Microbiota and Fatty Liver Disease-the Known, the Unknown, and the Future
- PMID: 32791115
- PMCID: PMC7467841
- DOI: 10.1016/j.chom.2020.07.007
Microbiota and Fatty Liver Disease-the Known, the Unknown, and the Future
Abstract
The liver communicates with the intestine via the portal vein, biliary system, and mediators in the circulation. Microbes in the intestine maintain liver homeostasis but can also serve as a source of pathogens and molecules that contribute to fatty liver diseases. We review changes in the gut microbiota that can promote development or progression of alcohol-associated and non-alcoholic fatty liver disease-the most common chronic liver diseases in Western countries. We discuss how microbes and their products contribute to liver disease pathogenesis, putative microbial biomarkers of disease, and potential treatment approaches based on manipulation of the gut microbiota. Increasing our understanding of interactions between the intestinal microbiome and liver might help us identify patients with specific disease subtypes and select specific microbiota-based therapies.
Keywords: ALD; NAFLD; NASH; alcohol use disorder; alcohol-associated liver disease; alcoholic hepatitis; metagenomics; microbiome; non-alcoholic fatty liver disease; non-alcoholic steatohepatitis.

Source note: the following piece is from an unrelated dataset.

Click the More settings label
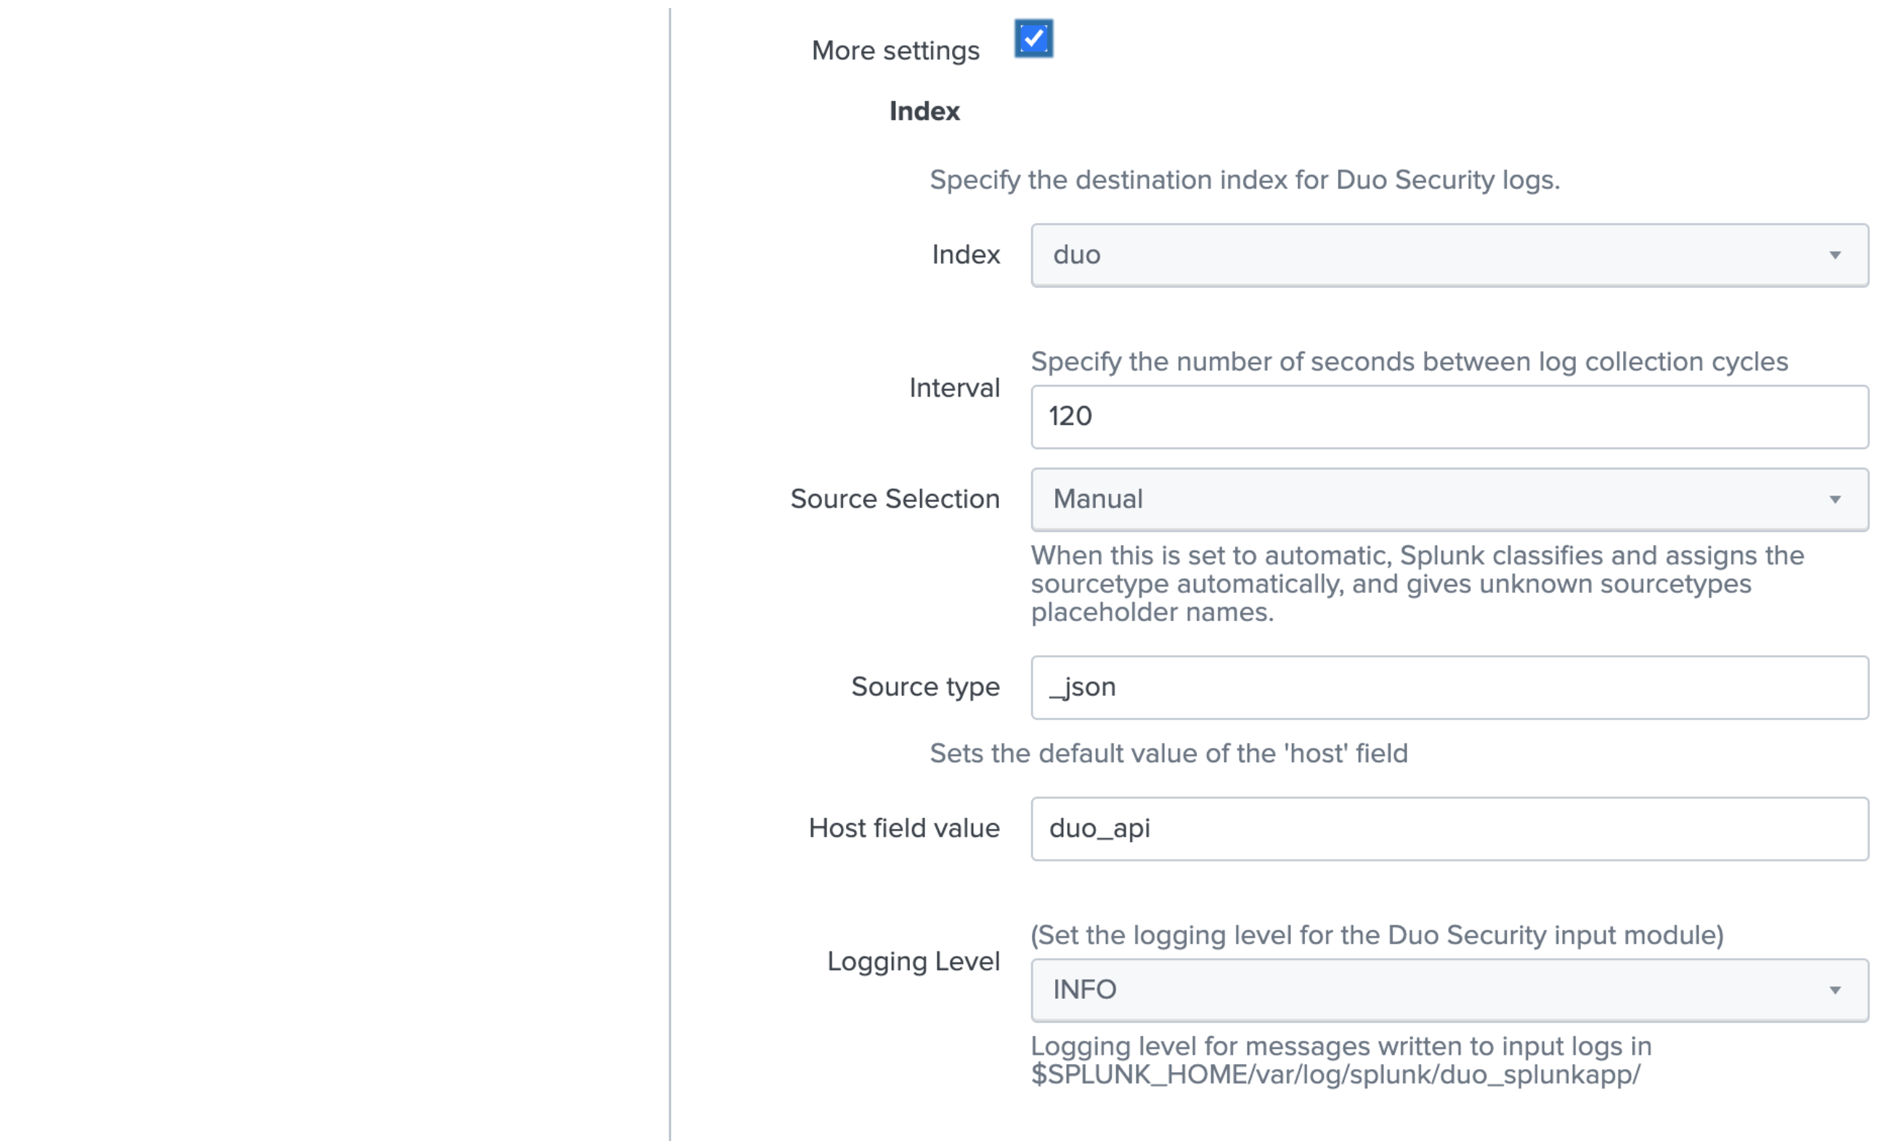Viewport: 1898px width, 1141px height. (895, 50)
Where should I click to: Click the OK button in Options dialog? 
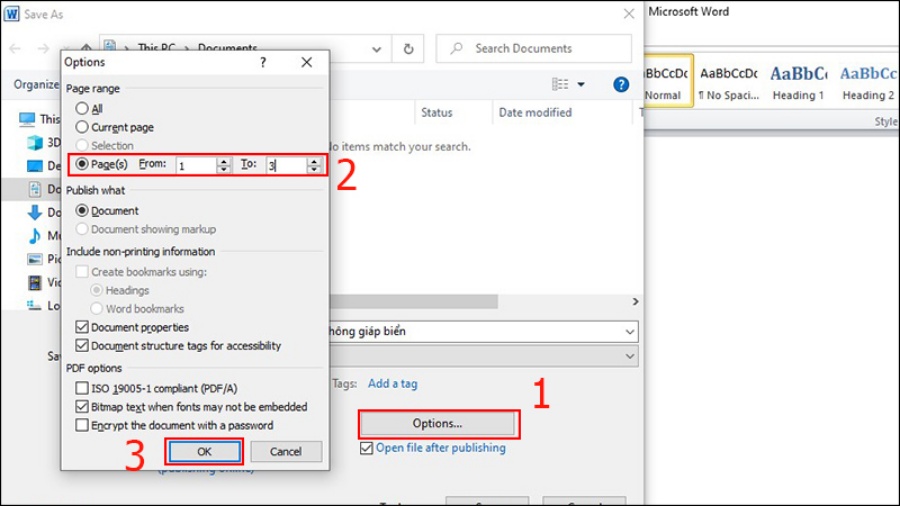[x=204, y=451]
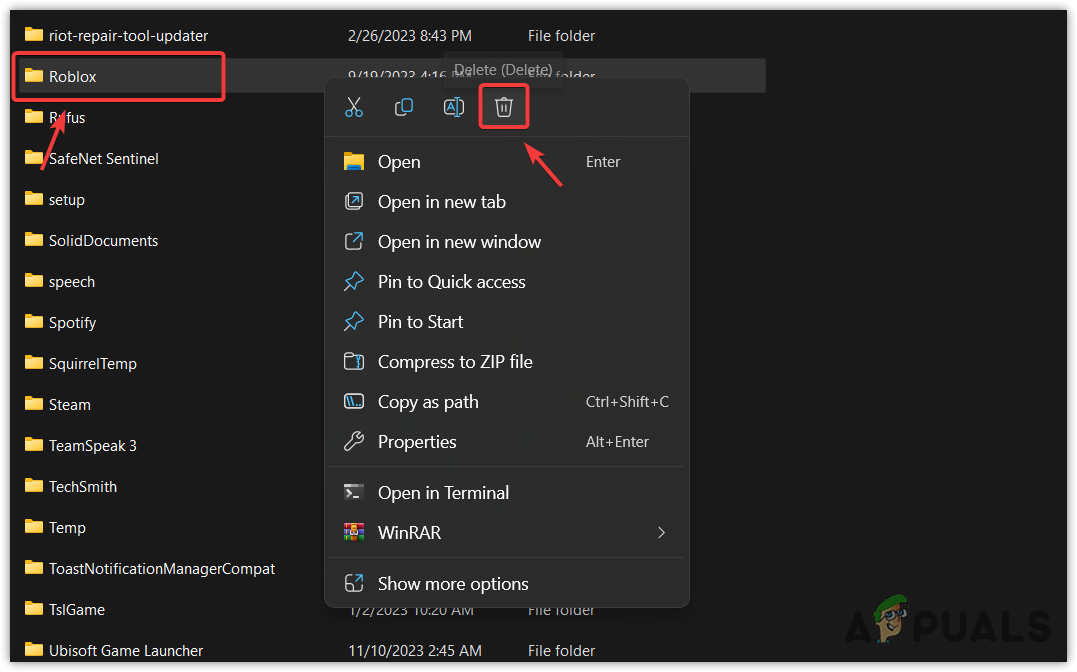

Published by Elsevier Inc.
Conflict of interest statement
Declaration of Interests B.S. has been consulting for Ferring Research Institute, Intercept Pharmaceuticals, HOST Therabiomics, and Patara Pharmaceuticals. B.S.’s institution UC San Diego has received research support from BiomX, NGM Biopharmaceuticals, CymaBay Therapeutics, Synlogic Operating Company, and Axial Biotherapeutics. S.L. and B.S. have patents related to this work (PCT/US2019/024703 and US62/946,182).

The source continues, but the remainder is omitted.